La scène théâtrale a une belle place avec Albert Vidal à Mazamet, par la plume de Rémy Cazals, le Foyer Laïque de Cunac par René et Jacquie Deléris, les Mascarades d’Alban d’Yves Carrel, le théâtre en occitan de Villeneuve-sur-Vère par Jean-Marc Vieules, « Les Etudiants Comédiens » par le grand Jean-Claude Souyri qu’on appelait Bébel. Martine Houdet fait revivre la troupe des « Libellules » et Jacques Bigot, la compagnie Michelot, qui a duré plus de vingt ans. Il se souvient aussi, comme tous les Albigeois, du fameux festival de théâtre de Guy Vassal, qui enchantait la cour du palais de la Berbie.
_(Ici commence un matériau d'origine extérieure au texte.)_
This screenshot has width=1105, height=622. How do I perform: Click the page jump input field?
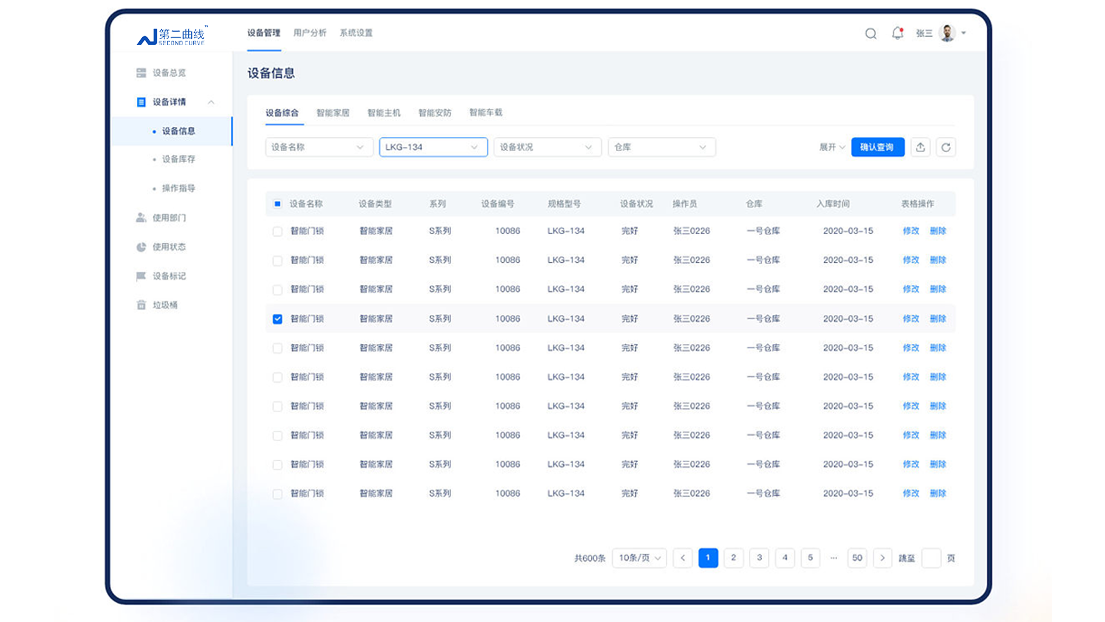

Robert Fabre évoque « Le Club des Bizarres », créateurs des années 50 qui donnaient des revues en musique et en chansons dans les cafés d’Albi.

Jean-Michel Déprats, l’Albigeois traducteur de Shakespeare se confie à Jacques Cérini.

Pour la musique lyrique, Marie-José Amalvy nous présente : « Les Compagnons du Théâtre » de Castres, Georges Protet rappelle la place de « L’Académie d’été » du Festival de Musique d’Albi, un des grands moments de la vie culturelle d’alors.

Jacques Cérini, « Teddy », retrace l’épopée des pionniers tarnais du rock. Le cirque, c’est le sujet d’un passionné, Bernard Albarède qui a monté un musée qui lui est consacré.

Le cinéma aux couleurs du Tarn revit par la plume de Jean-Louis Cros, fils de Louis Cros, tous deux cinéastes et de Paul Bigou, créateur du festival 9,5 mm d’Albi. Aluserpit, le caricaturiste se déchaîne et tous les chroniqueurs

sont en forme. Un numéro de fête consacré aux spectacles qui, comme acteurs ou spectateurs, nous sont nécessaires.